======== Supplied material ========

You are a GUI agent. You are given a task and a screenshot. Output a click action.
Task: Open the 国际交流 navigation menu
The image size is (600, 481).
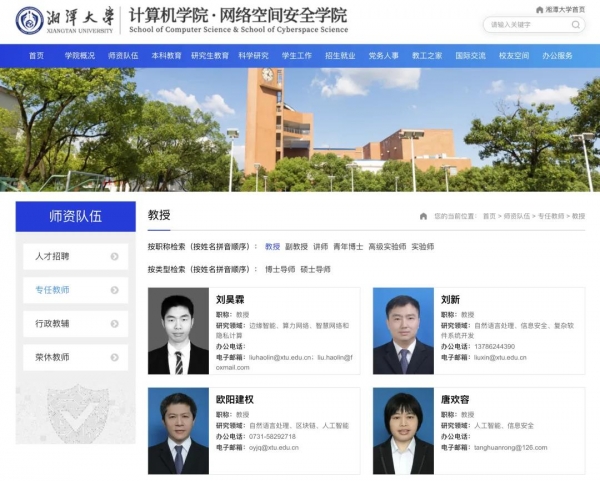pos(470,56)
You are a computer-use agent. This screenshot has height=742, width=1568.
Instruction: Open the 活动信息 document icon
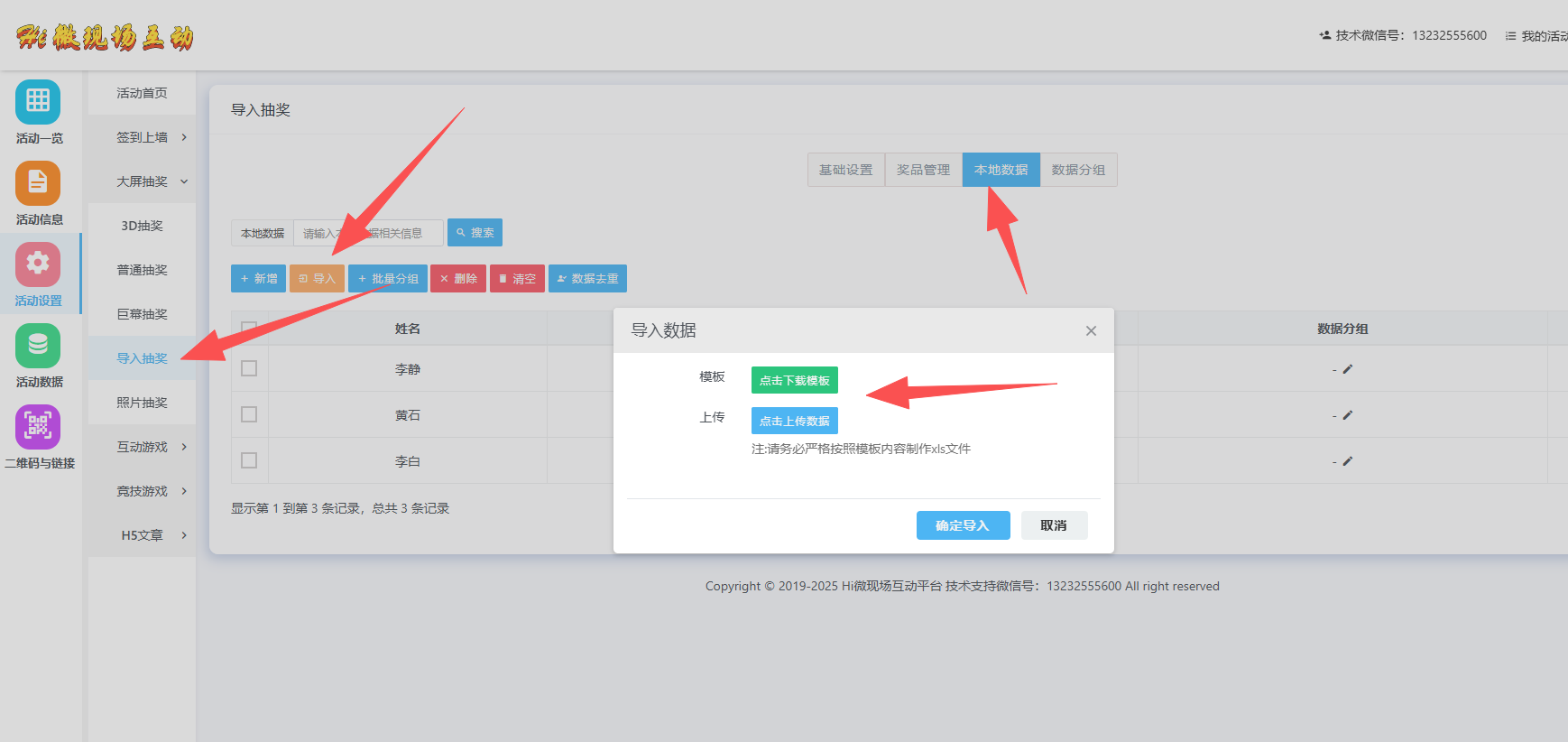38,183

========
======== Supplied material ========

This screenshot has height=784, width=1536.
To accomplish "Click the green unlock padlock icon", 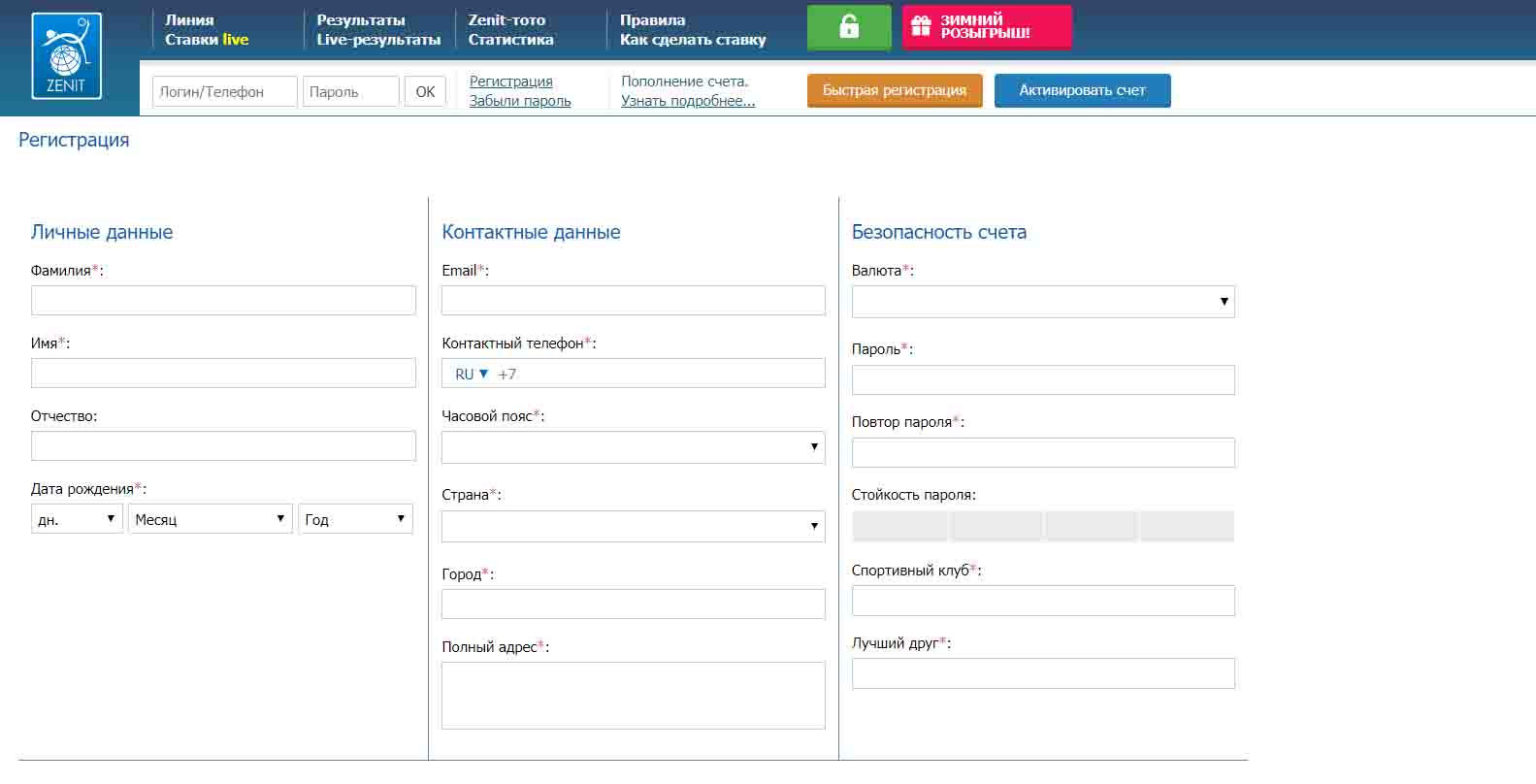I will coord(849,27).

========

* Work order
Copy out, in full, each line above that has the word "This" in it.

* Answer space
You are a computer-use agent. This screenshot has height=742, width=1568.
This screenshot has height=784, width=1536.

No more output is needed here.